History shows that when the Church unthinkingly accommodates culture, it weakens it. Individualism, which has been at the heart of Western civilisation for three hundred years, has slowly evolved into a culture of narcissism. Thus, we live in a narcissistic society, and we must recognise that Christian people, and indeed the Church itself, are not immune from its narcissistic tendencies. Rodney Clapp, in the Forward of Christoph Blumhardt's book, Action in Waiting, p. vi, writes:
'"A prominent pastor of our day concludes one of his books with these words:
I'm enjoying God these days. He answers my prayers. He empowers me. He gives me insights from his Word.

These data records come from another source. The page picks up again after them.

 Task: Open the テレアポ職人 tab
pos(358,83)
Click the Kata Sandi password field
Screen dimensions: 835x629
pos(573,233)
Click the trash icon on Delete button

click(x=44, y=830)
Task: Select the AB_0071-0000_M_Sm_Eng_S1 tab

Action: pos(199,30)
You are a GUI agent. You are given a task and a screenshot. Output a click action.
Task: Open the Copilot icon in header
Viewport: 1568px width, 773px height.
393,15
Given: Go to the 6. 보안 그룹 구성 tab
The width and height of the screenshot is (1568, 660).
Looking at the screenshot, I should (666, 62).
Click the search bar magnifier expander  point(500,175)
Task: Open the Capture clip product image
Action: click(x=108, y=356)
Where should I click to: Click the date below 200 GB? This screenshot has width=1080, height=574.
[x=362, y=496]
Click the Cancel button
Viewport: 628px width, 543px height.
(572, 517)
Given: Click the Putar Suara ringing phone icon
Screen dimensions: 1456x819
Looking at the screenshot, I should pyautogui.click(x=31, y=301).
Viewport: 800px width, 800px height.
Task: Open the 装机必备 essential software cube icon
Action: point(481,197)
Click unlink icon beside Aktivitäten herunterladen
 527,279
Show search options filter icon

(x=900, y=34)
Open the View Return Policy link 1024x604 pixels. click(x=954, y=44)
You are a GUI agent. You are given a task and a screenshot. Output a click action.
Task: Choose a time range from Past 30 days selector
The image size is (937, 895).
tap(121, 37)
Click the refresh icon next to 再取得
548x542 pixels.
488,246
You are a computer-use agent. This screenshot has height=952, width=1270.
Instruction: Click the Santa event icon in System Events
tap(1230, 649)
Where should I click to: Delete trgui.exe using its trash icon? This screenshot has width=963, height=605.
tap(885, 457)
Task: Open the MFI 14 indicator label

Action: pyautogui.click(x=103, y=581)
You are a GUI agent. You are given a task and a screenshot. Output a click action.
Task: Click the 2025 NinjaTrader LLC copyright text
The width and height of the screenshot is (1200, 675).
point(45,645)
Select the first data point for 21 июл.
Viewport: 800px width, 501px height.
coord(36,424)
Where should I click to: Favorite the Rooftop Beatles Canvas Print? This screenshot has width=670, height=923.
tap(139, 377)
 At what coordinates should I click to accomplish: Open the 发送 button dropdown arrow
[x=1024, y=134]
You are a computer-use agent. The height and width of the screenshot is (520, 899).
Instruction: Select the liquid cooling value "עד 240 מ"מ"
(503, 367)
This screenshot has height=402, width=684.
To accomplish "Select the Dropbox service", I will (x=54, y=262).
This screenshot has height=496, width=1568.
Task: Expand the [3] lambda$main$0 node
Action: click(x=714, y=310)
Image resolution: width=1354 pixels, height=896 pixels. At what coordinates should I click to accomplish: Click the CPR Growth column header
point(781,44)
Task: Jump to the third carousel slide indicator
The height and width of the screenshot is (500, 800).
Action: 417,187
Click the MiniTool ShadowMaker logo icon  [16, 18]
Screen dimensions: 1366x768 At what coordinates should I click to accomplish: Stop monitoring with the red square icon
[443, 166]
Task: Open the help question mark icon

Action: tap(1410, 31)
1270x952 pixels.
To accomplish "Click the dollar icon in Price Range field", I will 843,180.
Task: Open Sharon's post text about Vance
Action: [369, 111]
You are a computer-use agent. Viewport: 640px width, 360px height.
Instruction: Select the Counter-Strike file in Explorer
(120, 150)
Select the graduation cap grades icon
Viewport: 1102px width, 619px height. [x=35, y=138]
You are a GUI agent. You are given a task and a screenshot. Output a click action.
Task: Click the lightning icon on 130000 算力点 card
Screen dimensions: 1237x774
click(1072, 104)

He guides my life. He gives me loving relationships. He has wonderful things in store for me.
"I," "my," "me," "me," "me." Is this what the kingdom of God come in Christ is about? God catering to and pampering individual Christians? Is God's rule centred on "me" and "mine"? And on an inner life of insights and guidance set off from the vicissitudes of the world? If so, then I can only sound alarm and paraphrase the apostle Paul – then we Christians are "of all people most to be pitied" (1 Cor. 15:19)."'
Clapp's critique rings true; to focus on how I'm doing more than what Christ has done is Christian narcissism. We must be realistic about this instead of pretending the Church is unaffected by narcissism. Particularly because narcissists understand themselves to be faultless, one of the places evil people are most likely to be found is within the Church. The fact is that a misunderstanding of the biblical doctrine of holiness can easily lead to or enhance narcissism in the life of a believer. Christianity and narcissism should have little in common, but unfortunately, they too often intersect.